General characteristics
- Class & type: Encore-class cruise ship
- Tonnage: 41,865 GT
- Length: 210 m (689 ft 0 in)
- Beam: 28 m (91 ft 10 in)
- Draught: 6.5 m (21 ft 4 in)
- Installed power: 4 × Wärtsilä 12V32; 23,040 kW (combined);
- Speed: 15 knots (28 km/h; 17 mph) (cruise); 18.6 knots (34.4 km/h; 21.4 mph) (max);
- Capacity: 604 passengers

= MV Seabourn Ovation =

Cruise ship (launched 2017)

MV Seabourn Ovation is a cruise ship owned by Seabourn Cruise Line. The ship was ordered at Fincantieri in December 2014. The construction started on 7 June 2016. The keel was laid on 2 December 2016 in Sestri Ponente (Genoa). Sister ship of .
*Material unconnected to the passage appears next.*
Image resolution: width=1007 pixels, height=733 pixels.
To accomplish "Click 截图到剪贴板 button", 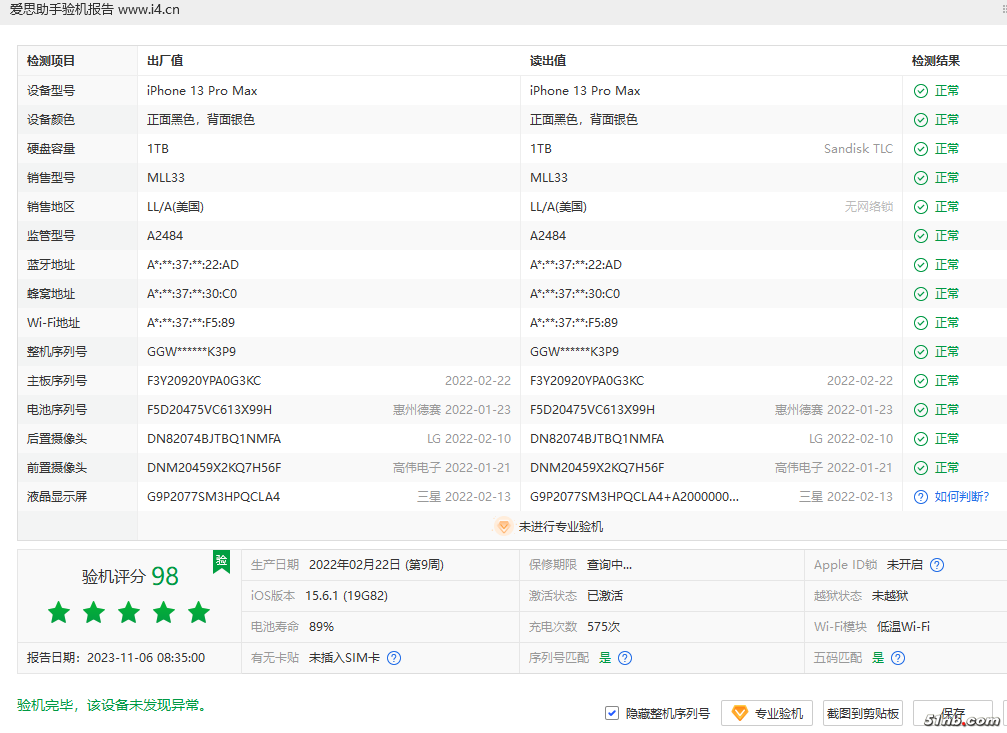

Seabourn Ovation was officially delivered to her owner on April 27, 2018. After setting sail from Genoa, she was christened on May 11 in the port of Valletta, Malta by British singer and actress Elaine Paige. The lyricist Tim Rice wrote a song specifically for the occasion. The ship will spend her inaugural season in Europe.

The ship is the fifth to be delivered to her owners in the last decade. It has 300 suites, each with a balcony. Over 1,600 works of art, by 120 artists, are displayed aboard the ship.